The problem:
From the rows below, write out word for word the lines starting with the line that contains "At what coordinates should I click to accomplish: Toggle" and going on through the line that contains "Looking at the screenshot, I should 256,382.", both included. Write out no other lines.

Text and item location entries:

=====

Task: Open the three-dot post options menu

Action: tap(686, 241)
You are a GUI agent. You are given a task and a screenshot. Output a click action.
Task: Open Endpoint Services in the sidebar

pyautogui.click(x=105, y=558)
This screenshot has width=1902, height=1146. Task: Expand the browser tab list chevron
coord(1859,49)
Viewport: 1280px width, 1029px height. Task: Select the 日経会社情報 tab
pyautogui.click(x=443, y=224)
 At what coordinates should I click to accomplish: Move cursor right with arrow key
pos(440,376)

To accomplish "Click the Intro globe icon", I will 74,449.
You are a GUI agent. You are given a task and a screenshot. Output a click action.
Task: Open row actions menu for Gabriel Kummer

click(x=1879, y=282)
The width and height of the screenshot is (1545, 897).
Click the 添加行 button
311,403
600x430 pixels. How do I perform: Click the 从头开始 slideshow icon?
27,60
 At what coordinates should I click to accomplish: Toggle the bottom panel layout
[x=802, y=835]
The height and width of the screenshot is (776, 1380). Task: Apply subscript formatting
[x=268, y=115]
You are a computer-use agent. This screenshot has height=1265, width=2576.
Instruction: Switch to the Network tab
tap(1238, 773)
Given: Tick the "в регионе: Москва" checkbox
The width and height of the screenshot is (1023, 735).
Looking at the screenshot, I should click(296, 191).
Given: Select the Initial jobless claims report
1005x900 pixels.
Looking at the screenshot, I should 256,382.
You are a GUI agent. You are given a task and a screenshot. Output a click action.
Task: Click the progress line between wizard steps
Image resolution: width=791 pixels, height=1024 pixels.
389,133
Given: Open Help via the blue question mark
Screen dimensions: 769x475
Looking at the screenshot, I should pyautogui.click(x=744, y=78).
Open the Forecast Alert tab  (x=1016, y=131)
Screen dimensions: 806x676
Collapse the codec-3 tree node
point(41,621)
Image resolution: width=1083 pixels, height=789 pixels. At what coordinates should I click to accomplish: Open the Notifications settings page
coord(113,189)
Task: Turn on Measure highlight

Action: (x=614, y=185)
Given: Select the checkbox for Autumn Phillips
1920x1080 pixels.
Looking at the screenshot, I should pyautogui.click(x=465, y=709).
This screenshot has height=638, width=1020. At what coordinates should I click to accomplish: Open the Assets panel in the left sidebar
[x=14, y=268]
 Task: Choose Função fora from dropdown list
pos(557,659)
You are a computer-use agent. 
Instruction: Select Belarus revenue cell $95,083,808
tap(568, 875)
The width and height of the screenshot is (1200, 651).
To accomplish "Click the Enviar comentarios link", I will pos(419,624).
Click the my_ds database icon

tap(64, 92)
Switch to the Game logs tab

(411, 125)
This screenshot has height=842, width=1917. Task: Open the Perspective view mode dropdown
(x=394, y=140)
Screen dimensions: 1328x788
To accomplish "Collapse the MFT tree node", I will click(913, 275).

=====

Written reply:
 At what coordinates should I click to accomplish: Toggle the bottom panel layout
[x=802, y=835]
The height and width of the screenshot is (776, 1380). Task: Apply subscript formatting
[x=268, y=115]
You are a computer-use agent. This screenshot has height=1265, width=2576.
Instruction: Switch to the Network tab
tap(1238, 773)
Given: Tick the "в регионе: Москва" checkbox
The width and height of the screenshot is (1023, 735).
Looking at the screenshot, I should click(296, 191).
Given: Select the Initial jobless claims report
1005x900 pixels.
Looking at the screenshot, I should 256,382.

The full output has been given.